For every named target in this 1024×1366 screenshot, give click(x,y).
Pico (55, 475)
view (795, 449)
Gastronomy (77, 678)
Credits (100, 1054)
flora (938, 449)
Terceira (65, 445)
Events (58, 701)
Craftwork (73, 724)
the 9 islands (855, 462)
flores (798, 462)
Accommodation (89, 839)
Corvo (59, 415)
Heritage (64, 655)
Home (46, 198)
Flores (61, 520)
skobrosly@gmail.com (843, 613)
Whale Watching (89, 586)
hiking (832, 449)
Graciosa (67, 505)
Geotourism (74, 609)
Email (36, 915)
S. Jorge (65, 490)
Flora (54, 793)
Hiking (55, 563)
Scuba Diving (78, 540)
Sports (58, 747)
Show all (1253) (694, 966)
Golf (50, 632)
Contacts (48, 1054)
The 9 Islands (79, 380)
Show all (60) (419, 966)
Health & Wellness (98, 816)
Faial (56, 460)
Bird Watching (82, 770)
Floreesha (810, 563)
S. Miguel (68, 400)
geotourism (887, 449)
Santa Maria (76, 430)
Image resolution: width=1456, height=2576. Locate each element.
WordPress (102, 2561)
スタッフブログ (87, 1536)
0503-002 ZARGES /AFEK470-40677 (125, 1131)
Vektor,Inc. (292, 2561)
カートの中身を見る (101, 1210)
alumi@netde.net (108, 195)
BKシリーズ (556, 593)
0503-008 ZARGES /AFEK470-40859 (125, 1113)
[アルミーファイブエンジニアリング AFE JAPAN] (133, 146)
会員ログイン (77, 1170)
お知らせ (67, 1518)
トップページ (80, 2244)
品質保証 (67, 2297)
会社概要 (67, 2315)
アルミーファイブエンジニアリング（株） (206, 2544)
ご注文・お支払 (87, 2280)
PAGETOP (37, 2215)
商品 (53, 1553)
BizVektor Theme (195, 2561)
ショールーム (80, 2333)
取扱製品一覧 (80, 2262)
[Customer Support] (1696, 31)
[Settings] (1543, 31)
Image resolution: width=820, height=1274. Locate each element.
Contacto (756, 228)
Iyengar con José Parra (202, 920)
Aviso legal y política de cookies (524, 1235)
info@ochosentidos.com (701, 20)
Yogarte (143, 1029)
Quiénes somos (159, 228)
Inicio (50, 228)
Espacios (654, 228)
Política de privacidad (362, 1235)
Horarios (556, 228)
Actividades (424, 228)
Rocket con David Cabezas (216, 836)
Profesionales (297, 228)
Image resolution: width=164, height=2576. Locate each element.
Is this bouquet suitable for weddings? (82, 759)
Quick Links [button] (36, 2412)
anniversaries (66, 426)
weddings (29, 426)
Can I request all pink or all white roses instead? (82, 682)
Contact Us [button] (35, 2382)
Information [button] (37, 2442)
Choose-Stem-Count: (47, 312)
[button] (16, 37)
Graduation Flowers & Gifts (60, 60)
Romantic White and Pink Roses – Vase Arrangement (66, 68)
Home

----

=== Required work ===
Could you repeat exactly the lines above from the line with "Terceira (65, 445)" up to and including the line with "hiking (832, 449)", and only those?

=== Reply to the task ===
Terceira (65, 445)
Events (58, 701)
Craftwork (73, 724)
the 9 islands (855, 462)
flores (798, 462)
Accommodation (89, 839)
Corvo (59, 415)
Heritage (64, 655)
Home (46, 198)
Flores (61, 520)
skobrosly@gmail.com (843, 613)
Whale Watching (89, 586)
hiking (832, 449)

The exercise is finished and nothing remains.